Zoloft, Wellbutrin, Klonopin, Ativan, Xanax, Valium, Lunesta, Cardene, Nadolol, Verapamil, Neurontin... these are just a few meds I've been given over the past two years. I've forgotten what all the others were. Probably because I was on Zoloft, Wellbutrin, Klonopin, Ativan, Xanax, Valium, Lunesta, Cardene, Nadolol, Verapamil, Neurontin...
Right now, the only meds I'm on are Zoloft and Wellbutrin, and I'm about halfway through dropping the Zoloft.
It's amazing what a difference it makes not to be on all this stuff. I don't think there's anything wrong with head drugs, as it seems many people do, but when you're on as many as I was, and unless you have a serious mental illness, the meds themselves will eventually drive you mad - long before your own brain does.
Because this shrink knows what he's doing, it's been surprisingly painless. I had been taking various benzos for years (Klonopin, Ativan, Xanax, and Valium are all benzos - medications for treating acute episodes of anxiety). Never having stopped long enough to notice how they were affecting me, I let my head sit in this drug-induced fog for the entire time I was on them. They hurt your ability to concentrate, your short-term memory (and, consequently, the formation of permanent memories as well), can wreck your libido (probably a good thing in my case), and you'll become physically dependent on them if they aren't used correctly.
I didn't use them correctly.
Every day since quitting them, I've felt clearer and clearer. It's fantastic. I had tried to ditch them on my own in the past, but couldn't. When this new shrink took me on, I was on very high doses of these things. Not only was I on high doses, but I took them everyday. That's a bad thing for a class of medications meant to be given in stints no longer than two weeks, and only for treatment of symptoms - not prophylaxis.
The only drug that has been giving me any problems is Zoloft - an SSRI anti-depressant (in the same class as Prozac). Most doctors will never tell you this, but starting and stopping SSRIs can be extremely difficult. When starting you go through a confusing ramping-up period. When stopping, it's not uncommon to go into withdrawals.
I'm right smack in the middle of those withdrawals.
Not that I'm complaining. I've been through worse, and actually feel quite good right now despite the nausea, headaches, sweating, occasional confusion, and the seemingly paradoxical combination of fatigue and insomnia.

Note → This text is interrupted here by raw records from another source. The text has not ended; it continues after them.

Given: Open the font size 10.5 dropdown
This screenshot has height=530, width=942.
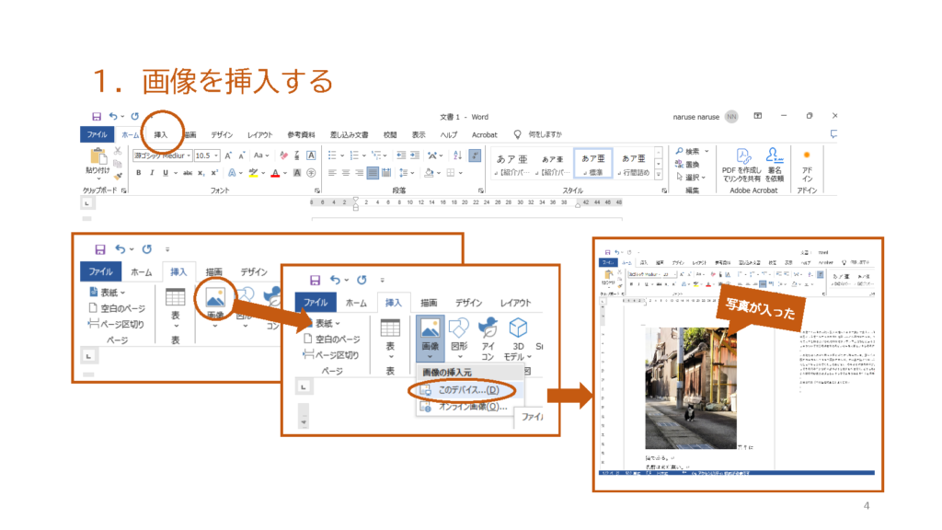Looking at the screenshot, I should pyautogui.click(x=217, y=156).
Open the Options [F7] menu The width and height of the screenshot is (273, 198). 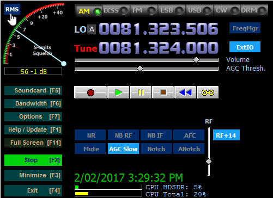click(x=33, y=116)
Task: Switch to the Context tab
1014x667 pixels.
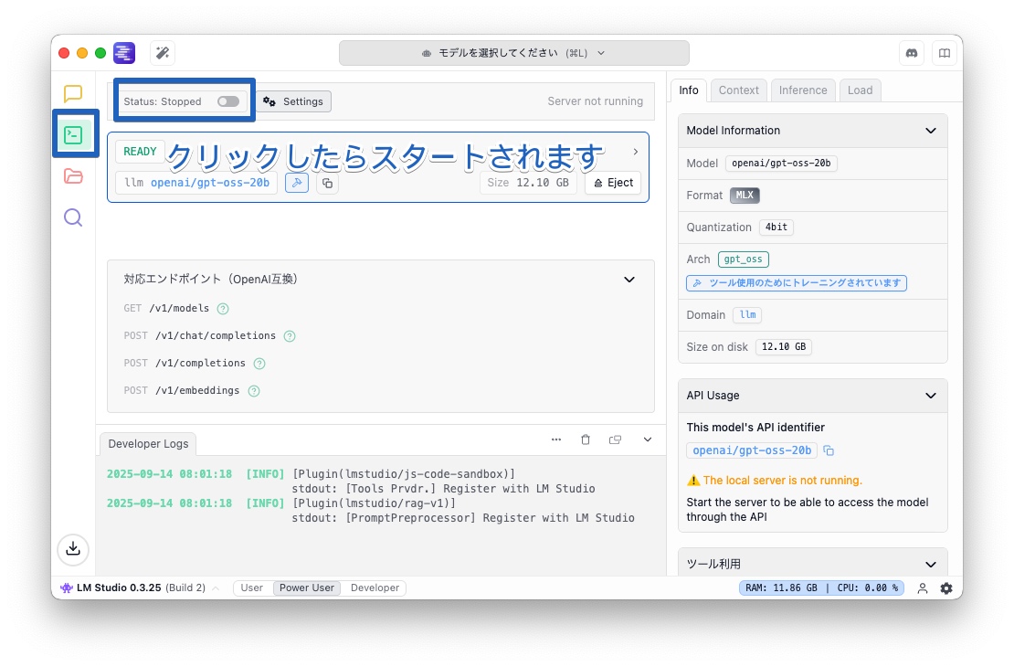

Finally managed to sleep last night, and had some uber effed up dreams. If you've ever had "fever dreams," then you kind of know what it's like to dream while coming off of an SSRI.
One dream in particular stood out in my mind when waking up.
I dreamt that I was going to a plastic surgeon to have my nose done. I won't lie - with a nascular appendage like mine, it's hard not to wonder what it would be like to have it smallened and shaped into something less prone to swaying in a strong wind. I'd never actually do it, but there's always that Michael Jacksonian curiosity in the back of the head.
When I arrived at the plastic surgeon's office, they didn't waste time. I was given some pain-killers, and then one of the surgeon's assistants chopped my nose right off my face (not that they would have chopped it from any other surface of my body - had that been the case, cosmetic surgery would have been the least of my worries).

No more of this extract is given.